I am trying to write a program that allows the user to press different buttons in a full screen Tkinter GUI. The operations these buttons preform does not matter for my question, but I am having trouble creating a popup dialogue (askokcancel) to confirm that the user wants to press a button, then run the rest of that buttons code normally if "ok" is pressed. Currently, I have this program running from boot through the /etc/profile file, accessed via
sudo nano /etc/profile
Here I change the directory to the folder containing my python file and have it load my code, and upon booting up it loads my buttons correctly and upon pressing the correct button the popup window appears over the full screen window. However, when I try to run my code through the desktop shell, upon pressing the button, the popup window DOES appear, but is hidden behind the root window. I am not able to click anywhere else, and pressing "tab" and "enter" allows me to navigate between the two choices and pick one, but without being able to see it. I have buttons printing words in the shell, so I know the popup window is actually there.

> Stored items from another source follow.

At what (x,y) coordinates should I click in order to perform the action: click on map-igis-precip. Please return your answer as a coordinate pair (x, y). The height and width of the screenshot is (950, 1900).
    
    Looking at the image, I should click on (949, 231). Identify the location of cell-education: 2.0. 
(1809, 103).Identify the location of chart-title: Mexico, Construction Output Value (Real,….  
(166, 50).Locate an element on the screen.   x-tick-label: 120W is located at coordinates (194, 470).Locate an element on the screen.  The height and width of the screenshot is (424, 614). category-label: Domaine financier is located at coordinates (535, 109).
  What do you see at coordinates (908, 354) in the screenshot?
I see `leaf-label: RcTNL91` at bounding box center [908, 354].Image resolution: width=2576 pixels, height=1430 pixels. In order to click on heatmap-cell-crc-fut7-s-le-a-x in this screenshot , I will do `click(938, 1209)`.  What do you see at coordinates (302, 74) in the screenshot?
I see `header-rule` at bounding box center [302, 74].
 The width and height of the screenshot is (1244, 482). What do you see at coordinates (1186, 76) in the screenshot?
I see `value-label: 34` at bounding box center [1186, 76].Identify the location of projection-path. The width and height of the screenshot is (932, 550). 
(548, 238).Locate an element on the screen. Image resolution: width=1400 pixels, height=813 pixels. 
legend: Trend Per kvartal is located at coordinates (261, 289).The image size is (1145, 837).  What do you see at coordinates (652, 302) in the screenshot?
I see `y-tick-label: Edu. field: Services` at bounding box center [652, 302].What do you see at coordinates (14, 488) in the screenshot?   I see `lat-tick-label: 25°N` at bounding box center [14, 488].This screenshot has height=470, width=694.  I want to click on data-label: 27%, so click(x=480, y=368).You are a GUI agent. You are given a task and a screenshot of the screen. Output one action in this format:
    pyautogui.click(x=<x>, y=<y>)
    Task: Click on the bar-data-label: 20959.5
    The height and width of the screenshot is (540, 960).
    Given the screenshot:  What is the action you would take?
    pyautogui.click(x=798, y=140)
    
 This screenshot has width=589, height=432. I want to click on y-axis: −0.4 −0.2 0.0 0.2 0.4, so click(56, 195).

The full screen makes use of the overrideredirect function, hiding the task bar and other options. When this is set to FALSE, the popup works as intended, but I am trying to make the GUI be the only thing on the screen.
Here is a condensed version of my code:
from Tkinter import*
import tkMessageBox
class Application(Frame):
def run(self):
tkMessageBox.askokcancel("Run Confirmation!", "Are you sure?")
print "RUN Code Intitates"
def createWidgets(self):
self.button1 = Button(self,height=15,width=20)
self.button1["command"] = self.run
self.button1.pack({"side": "left"})
def __init__(self, master=None):
Frame.__init__(self, master)
self.pack()
self.createWidgets()
root = Tk()
w, h = root.winfo_screenwidth(), root.winfo_screenheight()
root.overrideredirect(1)
root.geometry("%dx%d+0+0" % (800, 480))
app = Application(master=root)
app.mainloop()
root.destroy()
I am by no means a computer science major and have only been working with raspberry pi, tkinter, and python for a couple weeks, so if I am missing something basic I apologize. I am using an 8" touchscreen display made for raspberry pi as my screen.